You will need one wok or deep-sided pan and a second pan for the rice.
Ingredients
- 170 g rump steak (trimmed and thinly sliced)
- 0.25 tsp salt
- 0.5 an egg white
- 1 tsp corn flour
- 1 tblsp light soy sauce
- 2 tblsp vegetable oil
- 2 tblsp roasted peanuts/cashews
- 0.25 tsp chilli flakes
- 4 spring onions (chopped, green parts only)
- 1 clove garlic (crushed and finely sliced)
- thumb-sized piece of root ginger (peeled and finely sliced, about 10 slices)
- 0.5 red pepper (thinly sliced)
- 0.5 tsp whole peppercorns, cracked
- for the sauce:
- 1 tblsp soy sauce
- 100 ml chicken stock
- 1-2 tsp sugar
- 1 tsp tomato ketchup
- 1 tsp cornflour
- 1 tsp sesame oil (optional)
- for the rice:
- 8 oz cooked basmati rice (cold)
- 0.5 tsp soy sauce (or to taste)
- 1 egg
Method
- You will need one wok or deep-sided pan and a second pan for the rice.

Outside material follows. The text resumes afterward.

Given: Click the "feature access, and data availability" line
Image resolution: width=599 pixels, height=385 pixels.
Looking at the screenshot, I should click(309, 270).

- Combine salt, egg white, soy sauce and cornflour in a bowl and mix well with a fork or whisk. Add the sliced beef and coat well with the mixture. Set aside to marinate.
- Blend all sauce ingredients in another bowl and set aside. Add 1tbsp vegetable oil to a heated wok and stir fry beef until it loses its pink colour (1-2 mins). Remove beef from wok and set aside.

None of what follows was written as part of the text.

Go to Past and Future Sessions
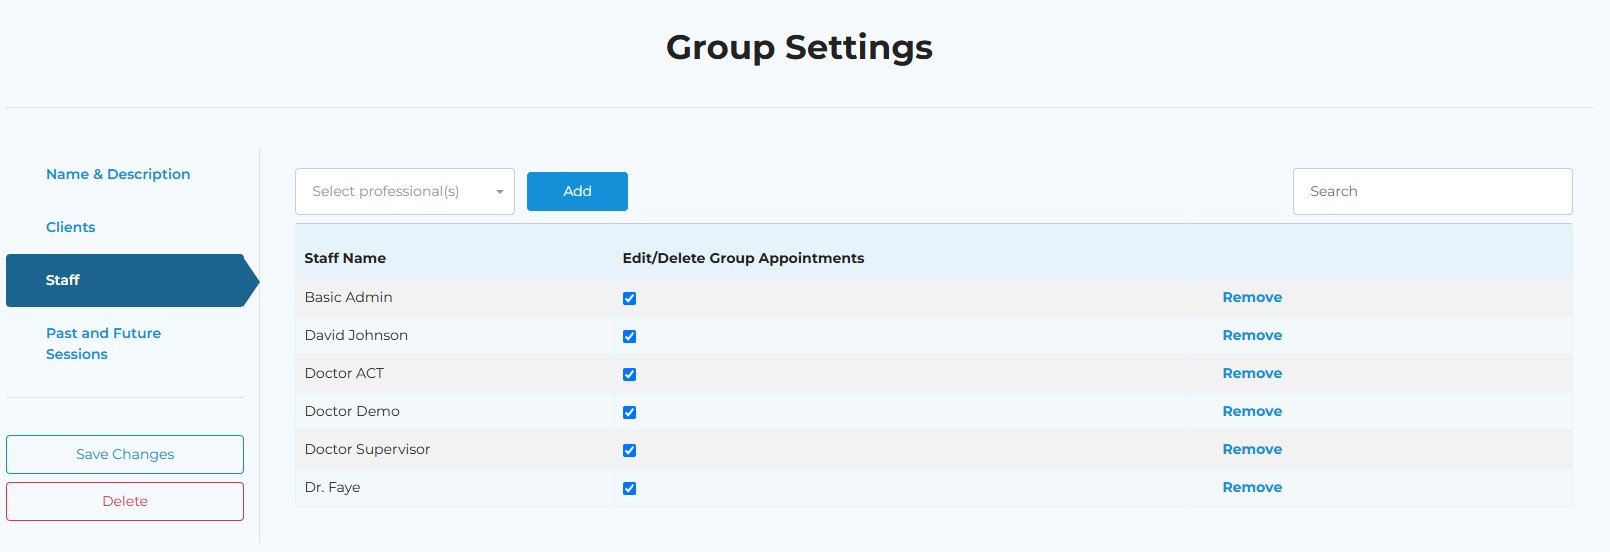This screenshot has height=552, width=1610. click(103, 343)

- Add remaining oil to the same wok. Toss the peanuts, red peppers, garlic, chilli flakes, ginger and cracked peppercorns into the wok and cook for 1-2 minutes.
- Add the combined sauce ingredients and cook until heated through and sauce has thickened.

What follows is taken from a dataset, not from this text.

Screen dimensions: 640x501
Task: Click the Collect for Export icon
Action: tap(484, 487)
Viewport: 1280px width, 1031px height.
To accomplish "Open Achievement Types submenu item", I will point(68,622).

- Return beef to the wok and stir fry on high heat for about 30 seconds.
- Finally, add the chopped spring onion and stir through. Serve with fried rice.
- For the rice, heat the pan on a high heat. Add a little vegetable oil. Add the cold rice and heat through, stirring all the while. Season with a little soy sauce.
- When rice is good and hot make a well in the centre. Add the egg into the well and stir through the rice until the egg is well cooked and mixed through the rice.